Here is the second ‘episode’ in my occasional series of Quarantine Quatrains. In the first I opened out the apparent prospect of real leisure and comparatively unmeasured time, which was how I thought the quarantine might develop, and how it seemed to start. Of course I soon discovered, like most of us, that it was potentially as busy as ever though in a more fragmented, haphazard, but nevertheless demanding way. Especially as our organic and nuanced encounters with one another in real life, in real time and place, are usurped by a flat onscreen exchange. In these quatrains I muse on the the ambivalence of our zoom-life, on the genuine sense of relief and connection it brings and yet, at the very same time, the way it emphasises and underlines our loss.

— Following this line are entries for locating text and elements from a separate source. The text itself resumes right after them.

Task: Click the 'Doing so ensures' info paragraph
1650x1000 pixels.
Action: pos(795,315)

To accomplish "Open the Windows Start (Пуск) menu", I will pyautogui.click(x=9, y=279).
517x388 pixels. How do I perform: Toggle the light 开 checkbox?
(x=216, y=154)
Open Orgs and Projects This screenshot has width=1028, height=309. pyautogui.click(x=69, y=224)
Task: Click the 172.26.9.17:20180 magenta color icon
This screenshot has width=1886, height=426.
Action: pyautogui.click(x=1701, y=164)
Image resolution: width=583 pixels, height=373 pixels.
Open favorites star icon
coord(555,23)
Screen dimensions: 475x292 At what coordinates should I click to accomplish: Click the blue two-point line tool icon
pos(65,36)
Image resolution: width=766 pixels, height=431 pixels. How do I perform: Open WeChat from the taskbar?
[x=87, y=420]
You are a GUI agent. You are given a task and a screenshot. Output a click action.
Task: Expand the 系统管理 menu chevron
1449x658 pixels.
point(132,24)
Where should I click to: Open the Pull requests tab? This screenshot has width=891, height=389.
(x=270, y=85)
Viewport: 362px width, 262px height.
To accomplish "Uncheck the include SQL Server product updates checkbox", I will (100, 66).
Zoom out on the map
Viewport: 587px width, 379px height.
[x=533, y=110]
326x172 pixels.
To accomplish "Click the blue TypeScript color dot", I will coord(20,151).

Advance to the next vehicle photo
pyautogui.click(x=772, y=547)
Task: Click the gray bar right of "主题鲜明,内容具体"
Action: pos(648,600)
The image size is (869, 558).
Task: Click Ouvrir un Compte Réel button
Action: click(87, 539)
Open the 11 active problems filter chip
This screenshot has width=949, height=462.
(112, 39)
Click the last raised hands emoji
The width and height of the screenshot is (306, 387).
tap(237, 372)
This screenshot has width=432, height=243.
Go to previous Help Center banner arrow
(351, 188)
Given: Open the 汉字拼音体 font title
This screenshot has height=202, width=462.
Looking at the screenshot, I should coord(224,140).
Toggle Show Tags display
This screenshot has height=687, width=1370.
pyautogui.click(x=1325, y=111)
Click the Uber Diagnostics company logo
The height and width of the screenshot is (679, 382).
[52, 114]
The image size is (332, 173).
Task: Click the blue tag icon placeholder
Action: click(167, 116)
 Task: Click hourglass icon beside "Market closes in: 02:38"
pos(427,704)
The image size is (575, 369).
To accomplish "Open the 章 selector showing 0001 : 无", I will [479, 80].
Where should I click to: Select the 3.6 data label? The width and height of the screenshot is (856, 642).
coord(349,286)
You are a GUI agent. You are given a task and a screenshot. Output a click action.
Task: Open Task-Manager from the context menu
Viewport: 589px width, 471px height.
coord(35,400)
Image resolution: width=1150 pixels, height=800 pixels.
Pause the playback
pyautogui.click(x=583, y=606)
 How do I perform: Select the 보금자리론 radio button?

It teases us with absence and yet it keeps connection and hope alive.
Some days you are diverted by a call
The soft computer chime that summons all
To show a face to faces that we meet
Mirages, empty mirrors on the wall.
Alas that all the friends we ever knew
Whose lives were fragrant and whose touch was true
Can only meet us on some little screen
Then zoom away with scarcely an adieu.
We share with them the little that we know
These galleries of ghosts set in a row
They flicker on the screen of life awhile
But some have left the meeting long ago.
We used to stroll together on the green
Who now divide the squares upon the screen,
The faces of our friends, so far apart
Tease us with tenderness that might have been
Some day we’ll break the bread, we’ll pour the wine
And meet and kiss and feast beneath the vine,
Till then we’ll sweeten solitude with verse
And yearn through pain, and watch each day decline.